Records to process =
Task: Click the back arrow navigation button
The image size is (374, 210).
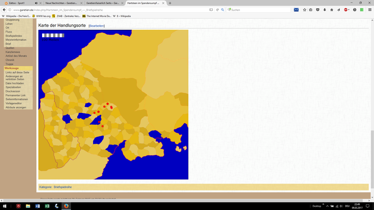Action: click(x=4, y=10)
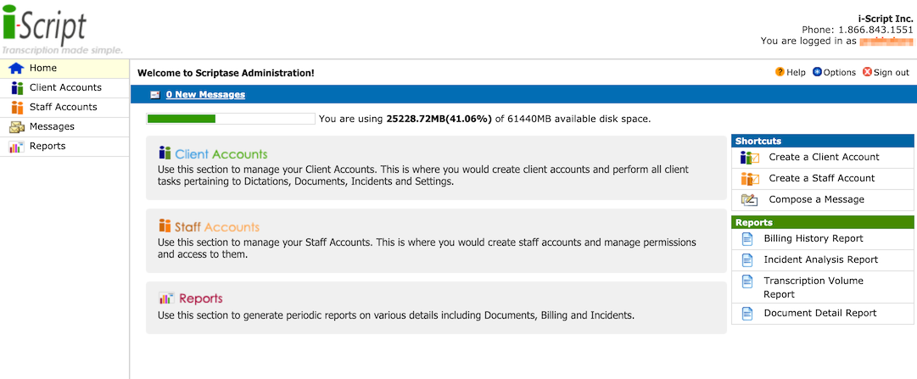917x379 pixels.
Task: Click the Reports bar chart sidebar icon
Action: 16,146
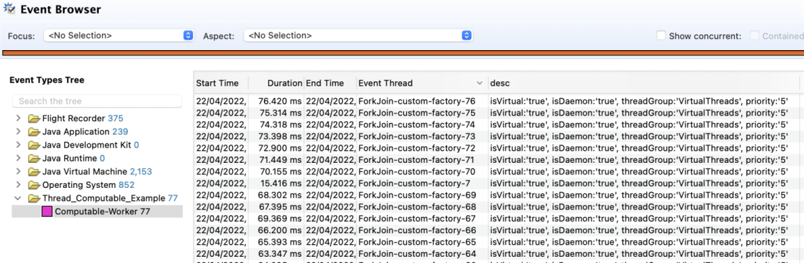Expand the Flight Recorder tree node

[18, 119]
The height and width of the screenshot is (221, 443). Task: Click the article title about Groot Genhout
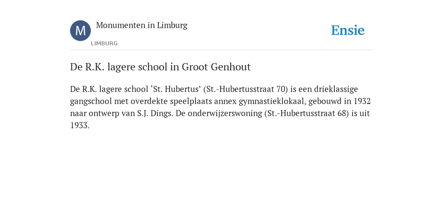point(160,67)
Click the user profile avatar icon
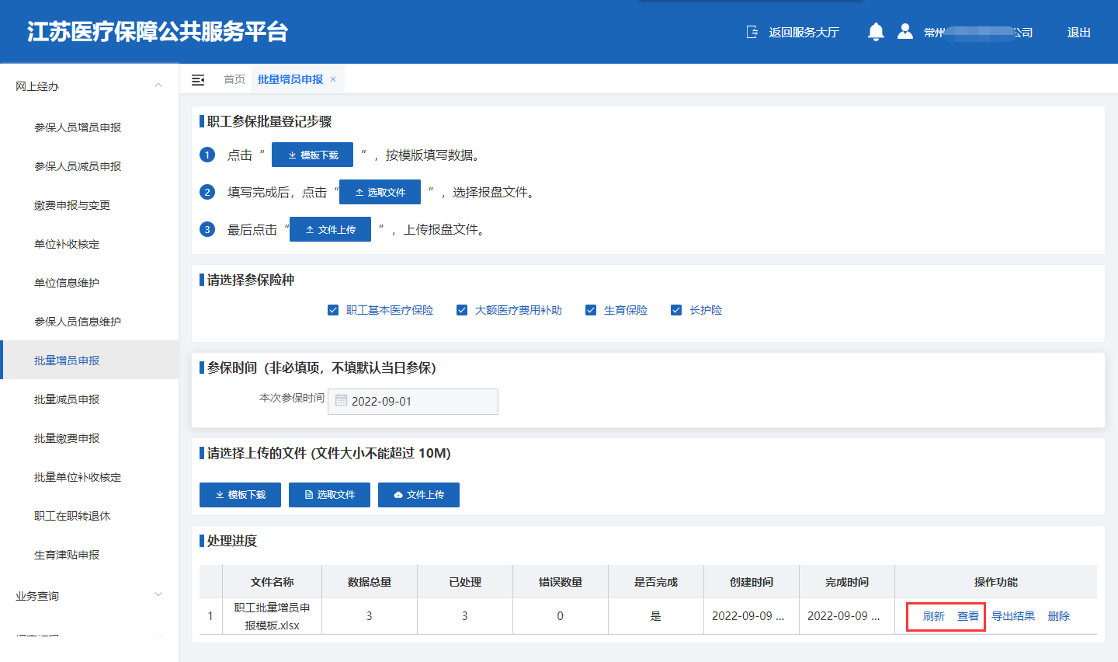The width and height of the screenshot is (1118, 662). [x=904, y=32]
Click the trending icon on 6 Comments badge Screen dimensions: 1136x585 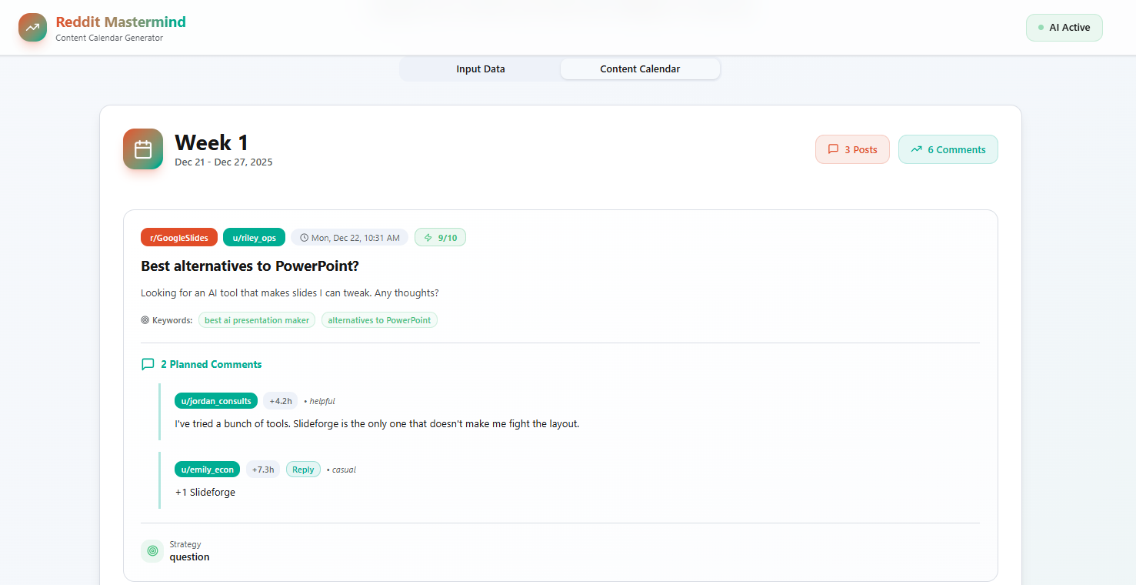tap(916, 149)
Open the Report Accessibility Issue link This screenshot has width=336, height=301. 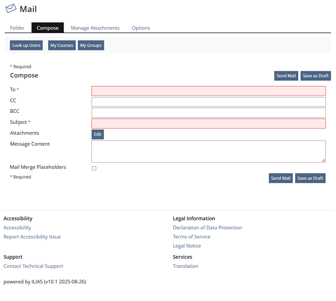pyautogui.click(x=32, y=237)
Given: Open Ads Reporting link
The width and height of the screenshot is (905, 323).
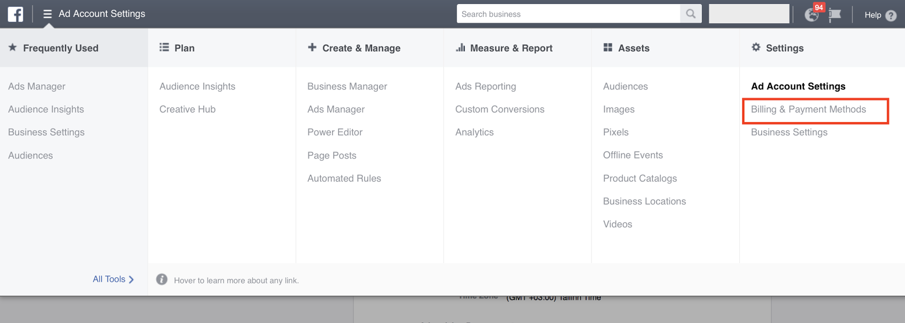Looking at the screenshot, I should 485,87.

Brief = Starting at the line that contains "The width and height of the screenshot is (905, 323)." and ending at the final line of the data, reproduce each line exactly. Pictures stay out of the copy.

Answer for the task =
The width and height of the screenshot is (905, 323).
Looking at the screenshot, I should 485,87.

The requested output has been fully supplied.